For instance, in the Brazilian Empire before abolition (in 1888) there were more free persons of colour than slaves, and a large proportion of leading figures and cultural lights, including the outstanding author Joaquim Machado de Assis, were of African descent. Peru, another frightfully complex ethnic society, hasn’t been blessed with any similarly useful ethnic falsehood, which could have evoked national feelings beyond class and race. On the contrary, Peruvians were long classified by law as belonging to one of three categories: ’Civilized’, ‘Semi-civilized’ and ‘Savage’. This legal order, and the abysmal injustices sanctioned by it, have delayed national cohesion and kept social trust at a minimum. The most influential ethnic myth of Peruvian politics, the weird etnocacerismo of ex-president Ollanta Humala and his clan, is a master-race ideology preaching the superiority of Inca natives over whites.
In recent years the mapping of DNA-profiles has put a limit to far-flung identity speculation – while confirming some such fantasies. The Phoenicianism of Lebanon has passed laboratory tests. The country’s inhabitants, not only the Maronites who postulated the scheme for their own greater glory, are indeed closely related to their ancient countrymen. The Egyptian Pharaonism has been less triumphant under the microscope: today’s Egyptian genepool is more Arabic and more African than the Pharaonist Romantics liked to imagine. The issue, however, is no longer charged with meaning for contemporary intellectuals, and the only Egyptians who still cultivate their national and spiritual ties to the ancient Egyptian empires are the Copts. And, no less fascinating: the Palestinians are, by and large, Canaanites. The Jews, despite their long and winding route through centuries and countries, also are. Genetic evidence inexorably points towards an awkward conclusion: the Palestinians are the ex-Canaanite Jews who stayed on when others left, in spite of the Roman reprisals after the abortive revolts of 70 and 135 AD, and who later accepted Christianity and then Islam.

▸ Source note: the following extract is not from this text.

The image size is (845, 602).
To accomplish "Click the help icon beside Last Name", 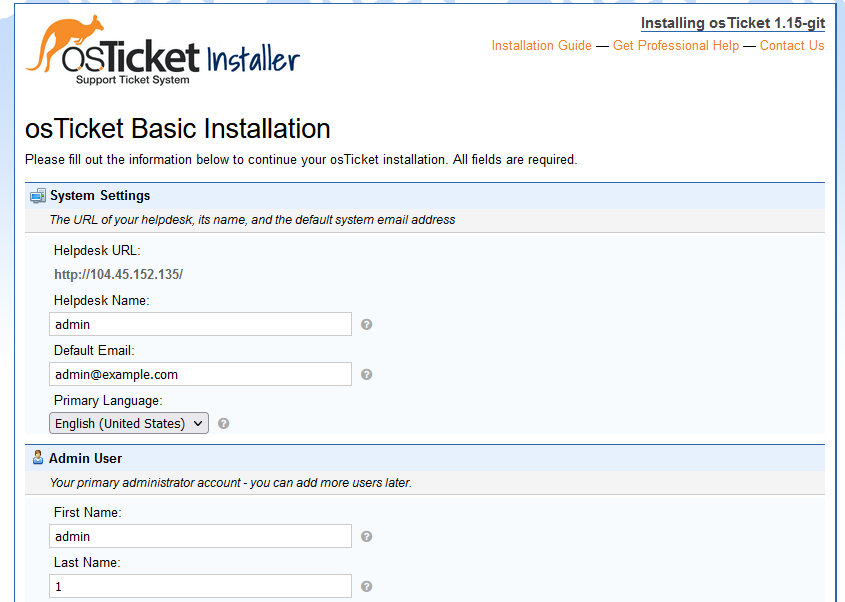I will (367, 586).
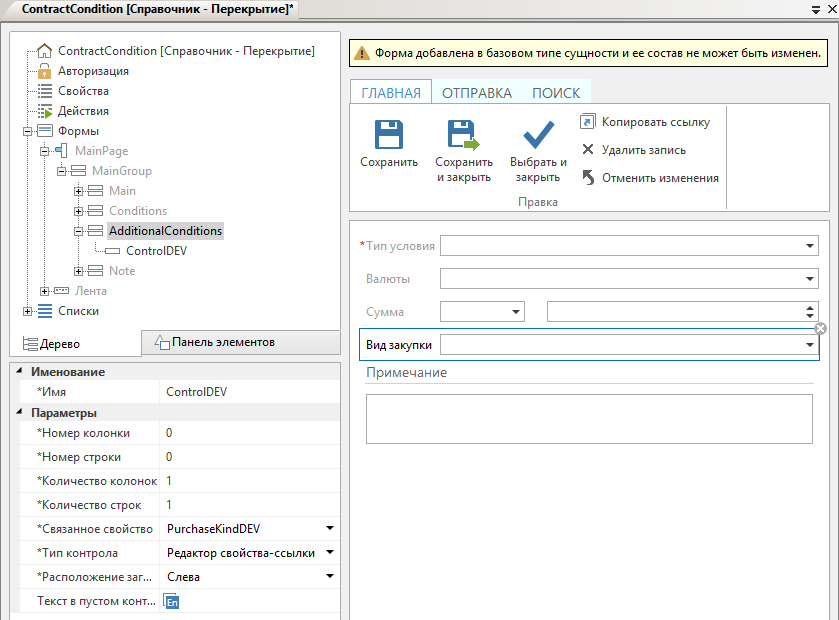Click the Сохранить floppy disk icon

388,135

As early as the 1920s, long before the discovery of DNA, anthropologists and travellers in the mountains around Hebron found a richness of words, habits, traditions and notions which could only be explained in one way: their ancestors had been Jews. In some of those villages there are still devout Muslim families who acknowledge this past. A modern democrat must reject blood-nostalgia. Rights and self-determination are universal ideals, worthier than the kinds of fable-making described in this article. But few Israelis and few Palestinians react with indifference when informed of this curious state of affairs. If the peoples do share a common origin it does cast an eerie light on the mutual atrocities, hatred and anguish that have dominated their lives for a good century.